** START OF RECORDS FOR THE EXERCISE **
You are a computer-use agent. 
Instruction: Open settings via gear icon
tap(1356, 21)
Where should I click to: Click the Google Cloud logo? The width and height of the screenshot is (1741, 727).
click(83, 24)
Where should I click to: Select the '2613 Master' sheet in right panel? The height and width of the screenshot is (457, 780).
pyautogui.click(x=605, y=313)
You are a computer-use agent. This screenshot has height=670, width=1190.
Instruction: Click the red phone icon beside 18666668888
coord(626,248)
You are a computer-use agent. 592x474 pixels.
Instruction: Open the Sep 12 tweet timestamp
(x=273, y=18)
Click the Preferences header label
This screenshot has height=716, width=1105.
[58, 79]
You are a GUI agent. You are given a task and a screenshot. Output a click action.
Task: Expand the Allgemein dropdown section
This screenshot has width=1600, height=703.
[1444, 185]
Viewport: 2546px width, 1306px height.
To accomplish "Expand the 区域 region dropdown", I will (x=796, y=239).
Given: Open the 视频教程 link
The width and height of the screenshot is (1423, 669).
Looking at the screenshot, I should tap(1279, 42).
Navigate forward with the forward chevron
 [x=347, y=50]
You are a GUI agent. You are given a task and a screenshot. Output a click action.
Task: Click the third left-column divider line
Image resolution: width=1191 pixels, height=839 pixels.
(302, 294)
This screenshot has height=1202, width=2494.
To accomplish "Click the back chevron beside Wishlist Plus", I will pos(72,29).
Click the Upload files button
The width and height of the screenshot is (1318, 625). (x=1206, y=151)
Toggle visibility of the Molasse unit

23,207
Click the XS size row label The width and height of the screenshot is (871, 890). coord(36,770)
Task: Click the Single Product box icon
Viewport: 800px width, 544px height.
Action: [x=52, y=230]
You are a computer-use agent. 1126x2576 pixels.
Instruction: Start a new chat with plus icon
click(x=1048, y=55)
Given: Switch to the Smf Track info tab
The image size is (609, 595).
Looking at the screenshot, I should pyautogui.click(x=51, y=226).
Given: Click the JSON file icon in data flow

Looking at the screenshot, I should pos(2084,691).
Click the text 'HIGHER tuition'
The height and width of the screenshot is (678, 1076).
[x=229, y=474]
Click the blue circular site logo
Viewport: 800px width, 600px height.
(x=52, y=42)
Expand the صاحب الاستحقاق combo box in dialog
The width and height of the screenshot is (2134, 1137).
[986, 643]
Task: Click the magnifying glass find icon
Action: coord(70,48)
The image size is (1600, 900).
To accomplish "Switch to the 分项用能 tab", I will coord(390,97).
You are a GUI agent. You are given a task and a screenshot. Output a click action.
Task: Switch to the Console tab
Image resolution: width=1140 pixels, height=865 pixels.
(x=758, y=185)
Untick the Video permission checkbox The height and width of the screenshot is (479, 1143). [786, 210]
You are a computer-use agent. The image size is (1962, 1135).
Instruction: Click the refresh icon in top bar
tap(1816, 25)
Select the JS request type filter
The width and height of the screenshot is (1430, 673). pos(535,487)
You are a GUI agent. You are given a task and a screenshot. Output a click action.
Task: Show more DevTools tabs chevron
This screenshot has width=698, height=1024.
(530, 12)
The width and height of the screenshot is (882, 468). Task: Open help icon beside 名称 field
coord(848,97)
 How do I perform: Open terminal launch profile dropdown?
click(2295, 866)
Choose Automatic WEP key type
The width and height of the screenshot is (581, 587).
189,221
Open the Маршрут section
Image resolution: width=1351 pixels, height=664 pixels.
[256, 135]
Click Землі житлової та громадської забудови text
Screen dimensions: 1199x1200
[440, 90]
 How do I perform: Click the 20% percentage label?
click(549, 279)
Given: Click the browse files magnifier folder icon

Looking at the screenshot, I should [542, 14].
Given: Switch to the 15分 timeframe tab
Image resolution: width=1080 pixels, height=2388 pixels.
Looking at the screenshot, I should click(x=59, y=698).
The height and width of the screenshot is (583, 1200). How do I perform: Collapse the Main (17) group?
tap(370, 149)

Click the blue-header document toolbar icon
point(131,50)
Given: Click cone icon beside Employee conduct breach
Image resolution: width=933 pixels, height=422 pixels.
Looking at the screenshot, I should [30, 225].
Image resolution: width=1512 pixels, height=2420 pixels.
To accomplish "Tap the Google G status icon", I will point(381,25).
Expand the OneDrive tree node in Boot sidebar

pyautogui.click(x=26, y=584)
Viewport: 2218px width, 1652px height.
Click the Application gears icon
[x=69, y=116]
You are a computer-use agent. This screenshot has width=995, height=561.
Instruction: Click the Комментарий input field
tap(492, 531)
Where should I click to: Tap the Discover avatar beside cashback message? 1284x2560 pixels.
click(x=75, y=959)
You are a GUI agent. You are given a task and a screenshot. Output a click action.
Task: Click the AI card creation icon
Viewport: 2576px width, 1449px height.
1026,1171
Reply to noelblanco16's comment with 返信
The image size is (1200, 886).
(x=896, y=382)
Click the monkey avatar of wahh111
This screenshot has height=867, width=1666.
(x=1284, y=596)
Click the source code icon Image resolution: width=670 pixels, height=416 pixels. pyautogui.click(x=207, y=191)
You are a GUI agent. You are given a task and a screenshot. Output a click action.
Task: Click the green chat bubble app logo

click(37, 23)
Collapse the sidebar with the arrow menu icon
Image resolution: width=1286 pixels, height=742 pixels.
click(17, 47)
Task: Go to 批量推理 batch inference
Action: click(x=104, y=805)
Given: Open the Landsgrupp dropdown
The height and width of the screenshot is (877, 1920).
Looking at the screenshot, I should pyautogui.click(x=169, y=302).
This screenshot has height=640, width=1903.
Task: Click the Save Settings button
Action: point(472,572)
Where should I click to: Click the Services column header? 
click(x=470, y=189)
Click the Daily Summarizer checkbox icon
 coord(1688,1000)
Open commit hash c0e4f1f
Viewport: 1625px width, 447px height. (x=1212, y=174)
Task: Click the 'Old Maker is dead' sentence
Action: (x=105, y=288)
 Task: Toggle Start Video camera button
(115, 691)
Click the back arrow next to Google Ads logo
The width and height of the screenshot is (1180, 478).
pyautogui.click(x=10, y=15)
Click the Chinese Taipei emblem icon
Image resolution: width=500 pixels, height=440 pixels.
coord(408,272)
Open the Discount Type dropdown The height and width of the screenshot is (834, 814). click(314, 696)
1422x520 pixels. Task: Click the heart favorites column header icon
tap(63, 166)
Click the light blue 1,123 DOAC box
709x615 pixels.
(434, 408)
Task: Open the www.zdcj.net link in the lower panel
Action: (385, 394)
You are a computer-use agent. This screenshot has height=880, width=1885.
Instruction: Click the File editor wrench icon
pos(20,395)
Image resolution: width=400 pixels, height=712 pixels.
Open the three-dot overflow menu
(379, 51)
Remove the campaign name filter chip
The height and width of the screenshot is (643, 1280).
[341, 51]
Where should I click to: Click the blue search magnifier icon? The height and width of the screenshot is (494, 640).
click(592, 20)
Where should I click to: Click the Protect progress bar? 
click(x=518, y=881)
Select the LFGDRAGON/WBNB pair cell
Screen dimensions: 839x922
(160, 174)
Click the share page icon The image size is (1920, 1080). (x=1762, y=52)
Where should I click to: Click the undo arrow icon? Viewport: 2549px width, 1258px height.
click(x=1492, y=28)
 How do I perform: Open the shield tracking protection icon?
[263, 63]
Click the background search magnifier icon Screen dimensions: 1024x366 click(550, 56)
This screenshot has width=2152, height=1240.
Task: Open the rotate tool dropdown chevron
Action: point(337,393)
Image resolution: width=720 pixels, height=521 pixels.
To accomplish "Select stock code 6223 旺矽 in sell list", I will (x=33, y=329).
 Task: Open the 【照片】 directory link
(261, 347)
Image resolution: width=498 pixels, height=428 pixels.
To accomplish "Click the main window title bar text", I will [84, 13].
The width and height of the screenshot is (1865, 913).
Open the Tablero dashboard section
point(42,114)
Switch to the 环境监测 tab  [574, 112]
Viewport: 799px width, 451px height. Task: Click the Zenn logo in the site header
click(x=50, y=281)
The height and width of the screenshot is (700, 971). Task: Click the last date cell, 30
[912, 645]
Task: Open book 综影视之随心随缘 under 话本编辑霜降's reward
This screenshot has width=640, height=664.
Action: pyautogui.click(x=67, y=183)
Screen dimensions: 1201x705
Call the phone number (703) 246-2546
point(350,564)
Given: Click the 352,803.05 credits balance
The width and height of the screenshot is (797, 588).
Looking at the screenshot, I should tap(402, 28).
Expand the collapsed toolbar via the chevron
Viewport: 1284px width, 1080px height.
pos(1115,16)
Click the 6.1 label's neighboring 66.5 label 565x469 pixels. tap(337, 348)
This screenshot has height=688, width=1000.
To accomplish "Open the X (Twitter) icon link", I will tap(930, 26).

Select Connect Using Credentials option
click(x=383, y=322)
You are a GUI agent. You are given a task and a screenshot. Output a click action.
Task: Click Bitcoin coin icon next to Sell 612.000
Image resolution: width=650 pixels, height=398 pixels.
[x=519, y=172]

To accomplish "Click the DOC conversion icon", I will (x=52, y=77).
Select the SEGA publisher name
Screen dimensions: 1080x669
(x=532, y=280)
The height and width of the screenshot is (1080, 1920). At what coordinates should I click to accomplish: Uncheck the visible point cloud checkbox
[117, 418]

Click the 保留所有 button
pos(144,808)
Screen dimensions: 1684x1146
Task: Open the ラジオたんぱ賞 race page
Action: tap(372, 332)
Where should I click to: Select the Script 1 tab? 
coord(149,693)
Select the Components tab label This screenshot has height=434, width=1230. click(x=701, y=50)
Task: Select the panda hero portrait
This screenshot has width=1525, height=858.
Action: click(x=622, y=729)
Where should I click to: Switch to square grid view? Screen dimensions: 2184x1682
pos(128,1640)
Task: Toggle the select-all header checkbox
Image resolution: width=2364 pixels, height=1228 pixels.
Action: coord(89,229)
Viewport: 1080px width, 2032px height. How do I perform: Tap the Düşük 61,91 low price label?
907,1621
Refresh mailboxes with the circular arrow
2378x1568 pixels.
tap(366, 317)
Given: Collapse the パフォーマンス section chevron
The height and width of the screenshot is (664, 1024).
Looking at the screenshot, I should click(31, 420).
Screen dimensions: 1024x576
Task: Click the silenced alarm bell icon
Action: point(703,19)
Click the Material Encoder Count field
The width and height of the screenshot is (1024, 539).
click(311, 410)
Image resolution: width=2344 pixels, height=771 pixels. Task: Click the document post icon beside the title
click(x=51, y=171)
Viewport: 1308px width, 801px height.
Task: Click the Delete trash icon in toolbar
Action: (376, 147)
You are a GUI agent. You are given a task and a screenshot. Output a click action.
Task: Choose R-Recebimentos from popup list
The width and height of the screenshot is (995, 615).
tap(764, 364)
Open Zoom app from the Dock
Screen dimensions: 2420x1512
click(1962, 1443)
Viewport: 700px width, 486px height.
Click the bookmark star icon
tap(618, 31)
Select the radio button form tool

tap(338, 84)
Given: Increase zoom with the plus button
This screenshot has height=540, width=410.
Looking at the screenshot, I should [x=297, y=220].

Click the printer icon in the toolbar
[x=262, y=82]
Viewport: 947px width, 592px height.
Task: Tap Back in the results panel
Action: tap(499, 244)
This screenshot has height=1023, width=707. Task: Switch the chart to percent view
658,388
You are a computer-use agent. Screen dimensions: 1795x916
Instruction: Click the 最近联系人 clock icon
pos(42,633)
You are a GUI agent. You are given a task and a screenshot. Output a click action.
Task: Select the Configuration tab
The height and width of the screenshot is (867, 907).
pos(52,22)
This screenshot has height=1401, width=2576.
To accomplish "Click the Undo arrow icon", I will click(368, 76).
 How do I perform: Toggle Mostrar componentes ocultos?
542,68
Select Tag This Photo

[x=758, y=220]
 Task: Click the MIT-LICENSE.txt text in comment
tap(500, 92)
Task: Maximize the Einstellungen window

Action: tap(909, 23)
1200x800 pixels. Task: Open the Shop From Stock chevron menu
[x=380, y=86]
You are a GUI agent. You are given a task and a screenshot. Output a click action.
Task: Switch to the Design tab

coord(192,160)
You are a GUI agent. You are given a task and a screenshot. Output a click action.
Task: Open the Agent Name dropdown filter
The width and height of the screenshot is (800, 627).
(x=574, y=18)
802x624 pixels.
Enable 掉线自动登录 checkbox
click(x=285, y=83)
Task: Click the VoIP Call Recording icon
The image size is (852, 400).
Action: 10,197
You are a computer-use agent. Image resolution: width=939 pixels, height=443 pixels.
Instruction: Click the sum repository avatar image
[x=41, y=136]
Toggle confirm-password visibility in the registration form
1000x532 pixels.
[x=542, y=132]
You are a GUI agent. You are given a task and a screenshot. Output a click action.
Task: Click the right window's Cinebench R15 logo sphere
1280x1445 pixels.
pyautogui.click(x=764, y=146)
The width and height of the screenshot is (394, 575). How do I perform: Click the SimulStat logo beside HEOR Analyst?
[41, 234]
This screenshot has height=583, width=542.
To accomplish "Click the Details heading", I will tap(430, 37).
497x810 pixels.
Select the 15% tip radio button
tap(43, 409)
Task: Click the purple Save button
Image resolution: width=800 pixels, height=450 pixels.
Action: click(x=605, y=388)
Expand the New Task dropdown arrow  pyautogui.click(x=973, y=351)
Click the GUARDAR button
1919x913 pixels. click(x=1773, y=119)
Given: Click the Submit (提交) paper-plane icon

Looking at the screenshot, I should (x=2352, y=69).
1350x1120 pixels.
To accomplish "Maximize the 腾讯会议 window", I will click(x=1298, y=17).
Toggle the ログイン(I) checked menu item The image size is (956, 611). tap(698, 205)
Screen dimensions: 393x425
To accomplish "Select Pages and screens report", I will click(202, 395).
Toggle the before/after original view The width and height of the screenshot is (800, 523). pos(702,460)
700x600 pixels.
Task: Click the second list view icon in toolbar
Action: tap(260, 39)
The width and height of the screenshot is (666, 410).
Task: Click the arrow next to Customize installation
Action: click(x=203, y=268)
** END OF RECORDS FOR THE EXERCISE **
## EXERCISE INSTRUCTIONS
Repeat the records verbatim, everything from the line containing "Where should I click to: Switch" down to the line containing "tap(366, 317)", including both of those lines.

## RESULT OF THIS EXERCISE
Where should I click to: Switch to square grid view? Screen dimensions: 2184x1682
pos(128,1640)
Task: Toggle the select-all header checkbox
Image resolution: width=2364 pixels, height=1228 pixels.
Action: coord(89,229)
Viewport: 1080px width, 2032px height. How do I perform: Tap the Düşük 61,91 low price label?
907,1621
Refresh mailboxes with the circular arrow
2378x1568 pixels.
tap(366, 317)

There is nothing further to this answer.